Begin ARTICLE

Task
You are the administrator at ComputerNetworkingNotes.com. company have two department sales and management. You have given three pc for sales and three pc in management. You created two VLAN. VLAN 10 for sales and VLAN20 for management. For backup purpose you have interconnected switch with one extra connection. You have one router for intera VLAN communications.
Let's start configuration first assign IP address to all pc's
To assign IP address double click on pc and select ip configurations from desktop tab and give ip address as shown in table given above
To assign IP address double click on pc and select ip configurations from desktop tab and give ip address as shown in table given above
VLAN Trunking Protocol
Configure VTP Server
We will first create a VTP Server so it can automatically propagate VLAN information to other switch. Double click on Switch1 and select CLI. Set hostname to S1 and create VTP domain name example and set password to vinita ( Remember password is case sensitive ).
Switch 1
Switch>enable
Switch#configure terminal
Enter configuration commands, one per line. End with CNTL/Z.
Switch(config)#hostname S1
S1(config)#vtp mode server
Device mode already VTP SERVER.
S1(config)#vtp domain example
Changing VTP domain name from NULL to example
S1(config)#vtp password vinita
Setting device VLAN database password to vinita
Configure VTP clients
Once you have created a VTP domain. Configure remaining Switch to Client mode.

End ARTICLE

* **WHAT NEEDS TO BE DONE**:
Say whether each statement agrees with the VTP setup text above, answering yes or no and quoting the deciding words: (a) VLAN 20 is for the sales department. (b) The VTP password is case sensitive. (c) Switch1 gets the hostname S1.

Begin DATA EXCERPTS

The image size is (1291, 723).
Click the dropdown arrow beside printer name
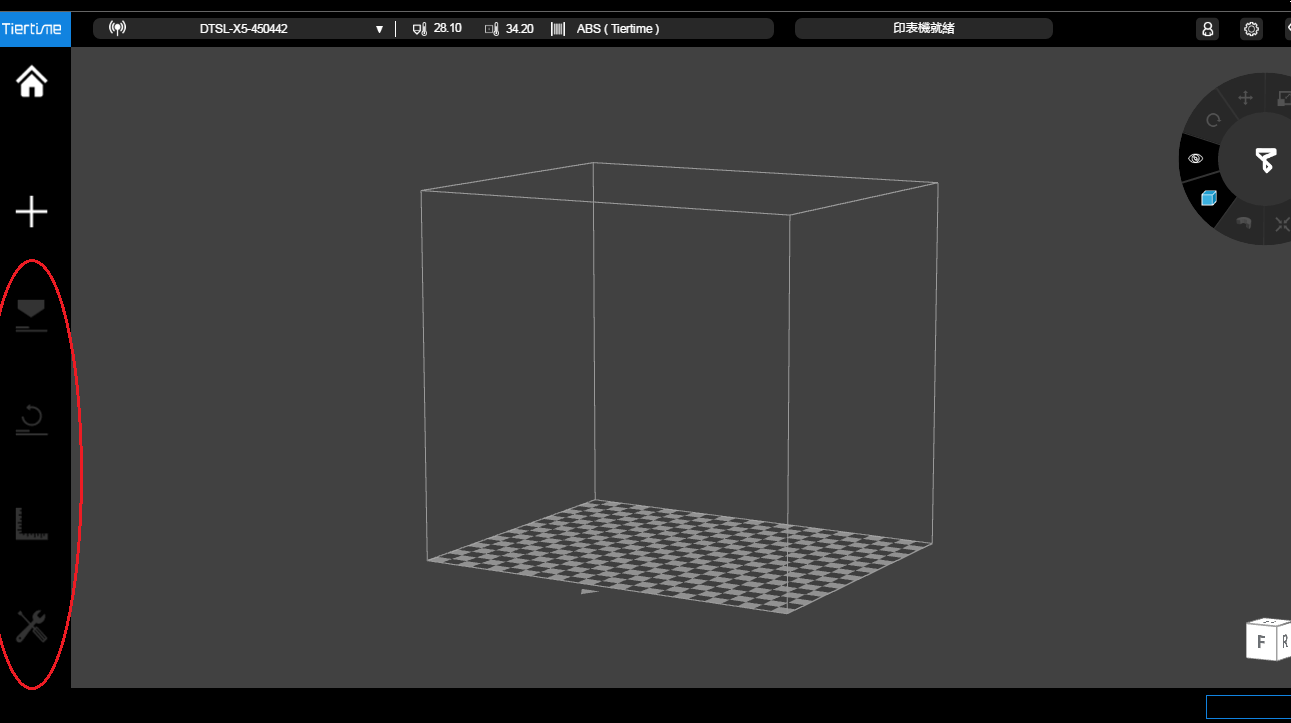click(379, 29)
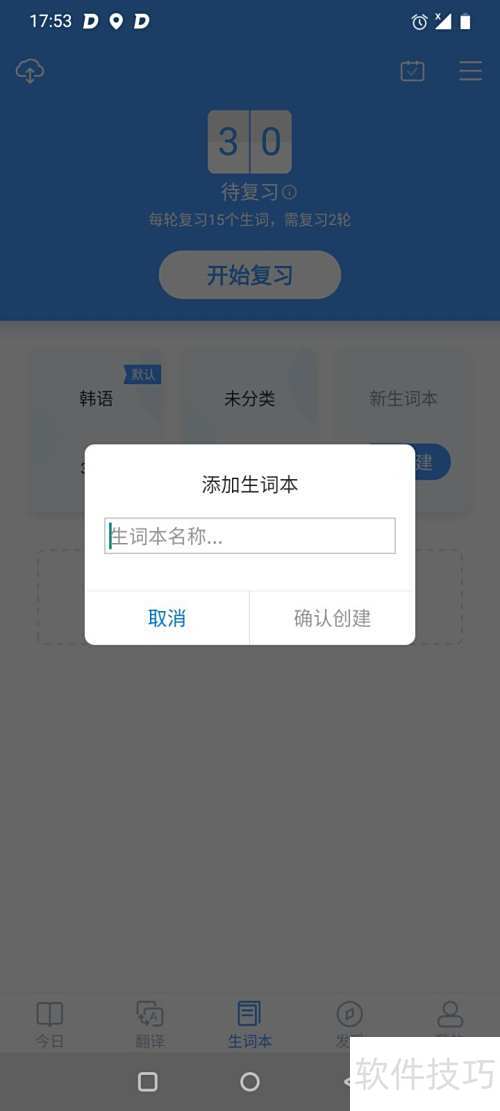
Task: Click 取消 to dismiss the dialog
Action: 167,618
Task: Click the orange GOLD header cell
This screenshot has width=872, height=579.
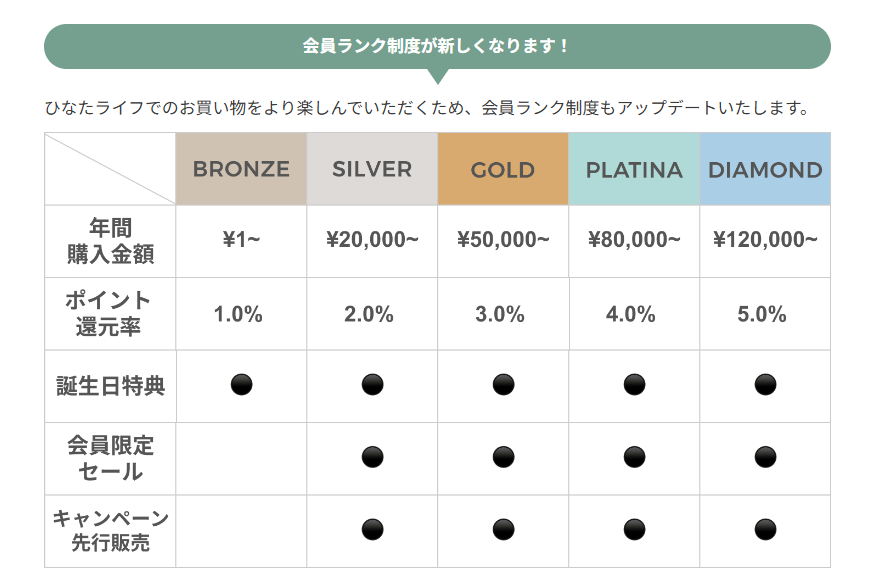Action: point(503,169)
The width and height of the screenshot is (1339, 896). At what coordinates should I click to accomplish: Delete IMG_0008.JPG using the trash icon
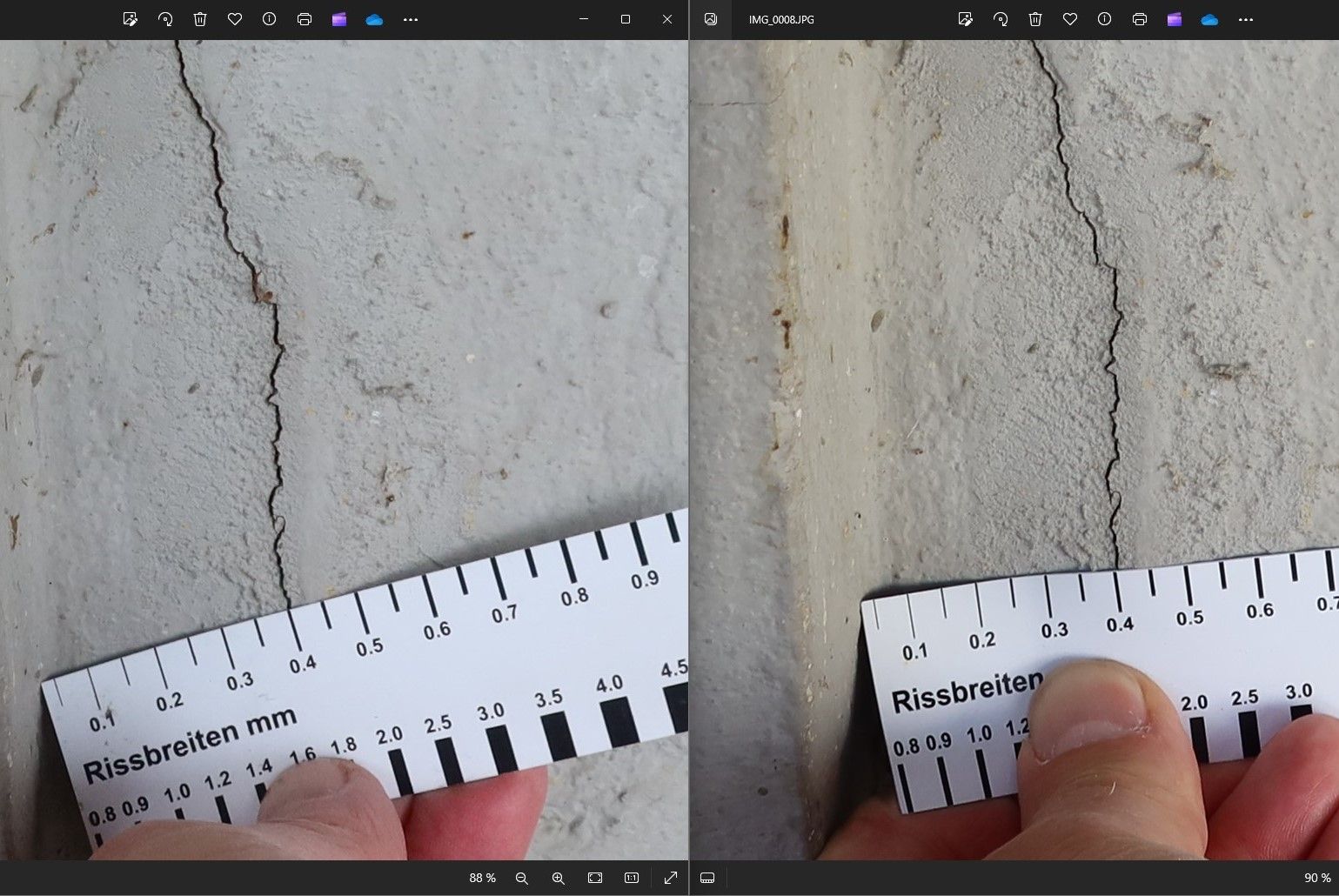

End DATA EXCERPTS

* **THE RESPONSE**:
(a) No: "VLAN 10 for sales and VLAN20 for management."
(b) Yes: "Remember password is case sensitive"
(c) Yes: "Double click on Switch1 and select CLI. Set hostname to S1"